On stage, he looks like just another musician.
It's not until afterwards people realise he's in a wheelchair and has cerebral palsy.
"My parents gave me a drum kit when I was 10 because I was never able to play sport," he said.
"It drove my parents mad.
"Now, my drum room at home resembles a music store."
Mr Hewitt is a founding member of Can-Do Musos, an organisation established in New York in 2013 to give musicians with a disability a voice.
Its website features 200 musicians from 22 countries from bedroom players to full-time touring professionals.
"It's about giving people with disability an opportunity and changing people's perceptions," Mr Hewitt said.
"I do it for people I believe deserve the same chances that I have had."
He also runs disability programs that teach reading, spelling, maths and basic life skills using hand drums and percussion.

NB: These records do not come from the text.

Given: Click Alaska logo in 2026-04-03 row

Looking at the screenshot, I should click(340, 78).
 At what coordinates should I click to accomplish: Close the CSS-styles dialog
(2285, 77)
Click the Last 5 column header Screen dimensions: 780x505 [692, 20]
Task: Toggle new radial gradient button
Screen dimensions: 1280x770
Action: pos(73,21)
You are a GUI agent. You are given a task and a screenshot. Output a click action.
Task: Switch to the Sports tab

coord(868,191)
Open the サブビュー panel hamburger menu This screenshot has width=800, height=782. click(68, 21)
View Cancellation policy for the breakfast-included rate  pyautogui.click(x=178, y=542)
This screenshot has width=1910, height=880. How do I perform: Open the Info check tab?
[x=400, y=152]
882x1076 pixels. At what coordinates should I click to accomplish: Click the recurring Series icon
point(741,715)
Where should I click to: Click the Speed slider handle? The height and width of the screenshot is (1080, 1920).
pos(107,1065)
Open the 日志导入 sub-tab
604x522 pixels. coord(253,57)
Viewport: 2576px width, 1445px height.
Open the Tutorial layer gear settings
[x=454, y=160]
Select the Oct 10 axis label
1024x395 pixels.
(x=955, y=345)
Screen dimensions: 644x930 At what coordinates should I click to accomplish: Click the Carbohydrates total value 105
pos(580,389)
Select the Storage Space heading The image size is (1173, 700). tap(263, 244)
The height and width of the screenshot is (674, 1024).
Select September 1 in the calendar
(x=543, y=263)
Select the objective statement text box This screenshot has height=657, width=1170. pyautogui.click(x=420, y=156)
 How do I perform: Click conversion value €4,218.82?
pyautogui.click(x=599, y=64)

"Everyone has the right to be able to express themselves musically.
"I have always told my students, if it won't work one way . . . we find another.
"The word CAN'T stays outside my studio door."
Mr Hewitt has been playing in bands since he was a 19-year-old.
"It's been a tough battle," he said.
"Acceptance has always been a tough one, especially in the music industry, where if you look a little different, you don't get the gig.
"I have been lucky, have played with some really understanding musos but then again I have had my let-downs, too.
"People need to stop feeling sorry for a musician with a disability.
"We are in it for the same reasons as everyone else."
A fund-raising page is to help Mr Hewitt and his wife Jen get to the NAMM Show in California in January.
It's an international music trades show and conference, where he hopes to raise awareness about Can-Do Musos.
More than $1000 has been raised towards the $5000 target.
People who donate go into a draw to win a prize pack from Australian rock band The Living End.